** AUFGABE 1 **
Gib aus dem Textauszug zum Göttinger Transplantationsskandal den Abschnitt wörtlich wieder, der mit den Worten „GÖTTINGEN. Im Prozess“ beginnt und mit „des Universitätsklinikums erhoben.“ endet.
** AUFGABE 2 **
Prüfe, ob die folgenden Aussagen mit dem Textauszug zum Göttinger Transplantationsskandal übereinstimmen: (a) Die Vorwürfe im Prozess erhob ein Arzt an einem Montag. (b) Der neue Verdacht richtet sich gegen den früheren Chef der Kardiologie. (c) Der Beschuldigte soll Ärzte zu Falschangaben über Krankheitssymptome von Patienten aufgefordert haben. Beantworte jede Aussage mit Ja oder Nein, und zitiere die entscheidenden Worte des Textauszugs wörtlich.

Transplantationsskandal

Schwere Vorwürfe gegen früheren Chefarzt

Nach dem ehemaligen Leiter der Transplantationschirurgie gerät nun auch der Ex-Chef der Gastroenterologie am Uniklinikum Göttingen unter Verdacht. Er soll Ärzte aufgefordert haben, Falschangaben zu Krankheitssymptomen von Patienten zu machen.

Von Heidi Niemann Veröffentlicht:
Neue vermeintliche Vergehen im Universitätsklinikum Göttingen kommen ans Licht.

Neue vermeintliche Vergehen im Universitätsklinikum Göttingen kommen ans Licht.

© Stefan Rampfel / dpa

GÖTTINGEN. Im Prozess um den Göttinger Transplantationsskandal hat am Montag ein Arzt schwere Vorwürfe gegen einen langjährigen Chefarzt des Universitätsklinikums erhoben.

** ZU PRÜFENDE DATEN **
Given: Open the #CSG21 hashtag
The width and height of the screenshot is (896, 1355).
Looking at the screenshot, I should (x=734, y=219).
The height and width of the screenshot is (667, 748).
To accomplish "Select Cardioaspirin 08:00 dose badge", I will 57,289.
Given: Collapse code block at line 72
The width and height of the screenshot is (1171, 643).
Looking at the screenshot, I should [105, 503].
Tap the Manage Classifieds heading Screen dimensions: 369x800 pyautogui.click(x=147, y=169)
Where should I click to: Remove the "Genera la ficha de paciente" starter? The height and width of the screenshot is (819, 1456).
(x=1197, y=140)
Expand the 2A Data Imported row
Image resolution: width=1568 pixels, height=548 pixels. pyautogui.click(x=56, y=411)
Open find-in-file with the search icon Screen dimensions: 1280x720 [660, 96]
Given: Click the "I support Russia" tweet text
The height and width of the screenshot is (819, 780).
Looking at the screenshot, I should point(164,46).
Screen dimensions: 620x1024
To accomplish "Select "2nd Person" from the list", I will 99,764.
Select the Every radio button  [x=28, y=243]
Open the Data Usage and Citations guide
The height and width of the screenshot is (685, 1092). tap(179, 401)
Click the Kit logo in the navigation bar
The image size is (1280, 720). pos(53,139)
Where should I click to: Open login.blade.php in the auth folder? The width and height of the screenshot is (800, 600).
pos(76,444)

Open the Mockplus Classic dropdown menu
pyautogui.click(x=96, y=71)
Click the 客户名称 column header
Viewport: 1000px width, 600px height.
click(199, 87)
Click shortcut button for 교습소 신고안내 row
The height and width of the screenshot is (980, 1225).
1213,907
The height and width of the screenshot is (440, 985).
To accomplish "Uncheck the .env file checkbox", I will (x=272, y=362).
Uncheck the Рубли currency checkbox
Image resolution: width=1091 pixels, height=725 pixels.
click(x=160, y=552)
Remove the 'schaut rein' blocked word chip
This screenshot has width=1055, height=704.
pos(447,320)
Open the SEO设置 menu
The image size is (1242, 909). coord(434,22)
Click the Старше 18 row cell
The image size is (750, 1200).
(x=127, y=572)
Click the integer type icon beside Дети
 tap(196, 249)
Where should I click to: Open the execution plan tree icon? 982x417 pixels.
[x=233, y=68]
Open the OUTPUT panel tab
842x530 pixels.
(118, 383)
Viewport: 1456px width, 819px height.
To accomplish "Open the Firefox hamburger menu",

** ANTWORTBEREICH 1 **
GÖTTINGEN. Im Prozess um den Göttinger Transplantationsskandal hat am Montag ein Arzt schwere Vorwürfe gegen einen langjährigen Chefarzt des Universitätsklinikums erhoben.

** ANTWORTBEREICH 2 **
(a) Ja: „hat am Montag ein Arzt schwere Vorwürfe gegen einen langjährigen Chefarzt des Universitätsklinikums erhoben“
(b) Nein: „der Ex-Chef der Gastroenterologie“
(c) Ja: „Er soll Ärzte aufgefordert haben, Falschangaben zu Krankheitssymptomen von Patienten zu machen.“